- _What the exercise asks_: Restate word for word the section of the entries that opens at the line containing "Open search with magnifying glass icon" and closes at the line containing "This screenshot has width=799, height=599.", both lines kept, pictures dropped.

- _Extracted information_:
■ ■ ■

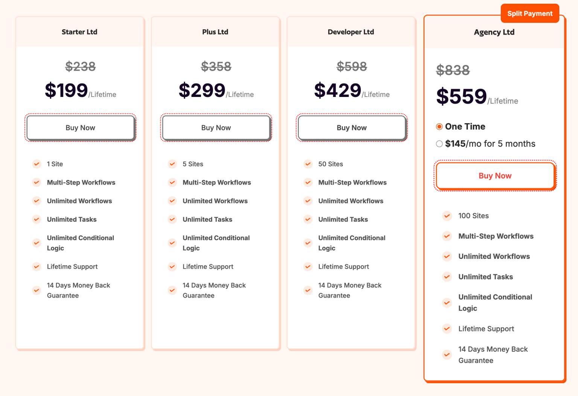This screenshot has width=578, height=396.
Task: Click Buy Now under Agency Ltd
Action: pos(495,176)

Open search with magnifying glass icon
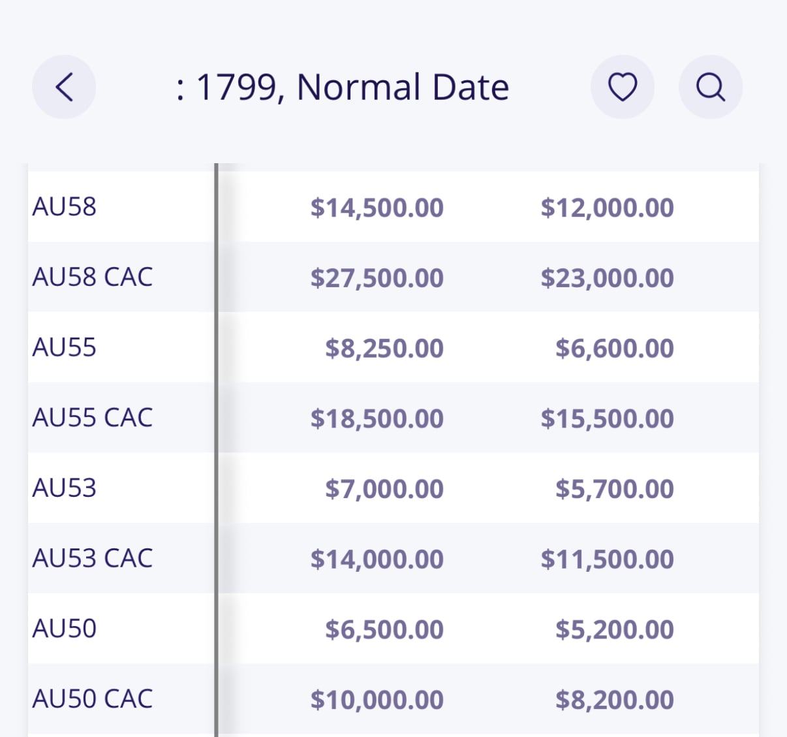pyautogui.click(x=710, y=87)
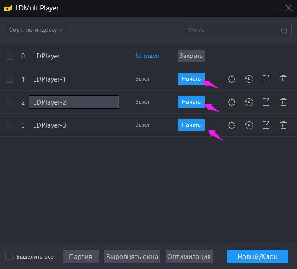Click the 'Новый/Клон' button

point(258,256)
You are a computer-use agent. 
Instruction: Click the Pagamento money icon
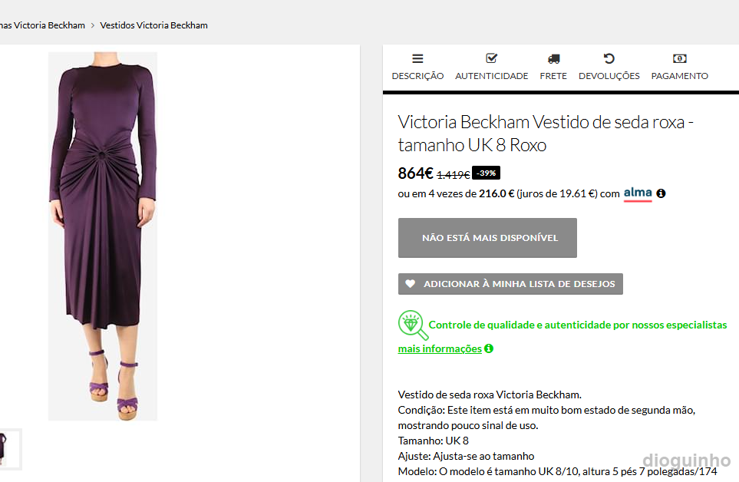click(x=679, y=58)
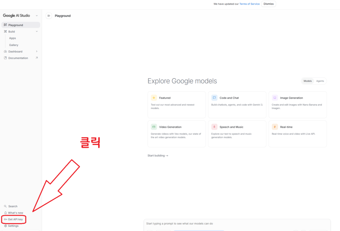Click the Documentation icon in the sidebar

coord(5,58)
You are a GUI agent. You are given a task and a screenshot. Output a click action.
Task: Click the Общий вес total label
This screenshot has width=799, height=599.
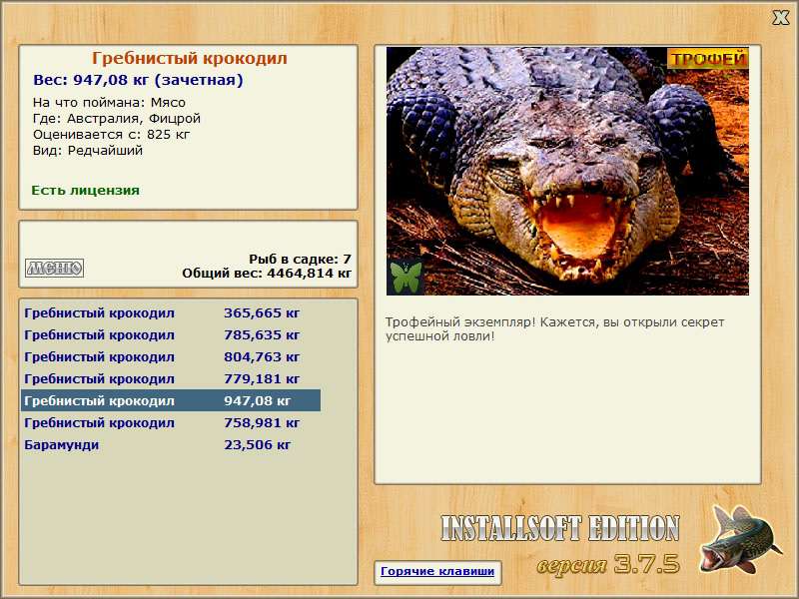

■ ■ ■

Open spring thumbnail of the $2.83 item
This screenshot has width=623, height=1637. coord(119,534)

■ ■ ■

- _Task solution_:
Open search with magnifying glass icon
pyautogui.click(x=710, y=87)
Click the 'Новый/Клон' button

point(258,256)
You are a computer-use agent. 
Instruction: Click the Pagamento money icon
click(x=679, y=58)
Click the Documentation icon in the sidebar

coord(5,58)
You are a GUI agent. You are given a task and a screenshot. Output a click action.
Task: Click the Общий вес total label
This screenshot has width=799, height=599.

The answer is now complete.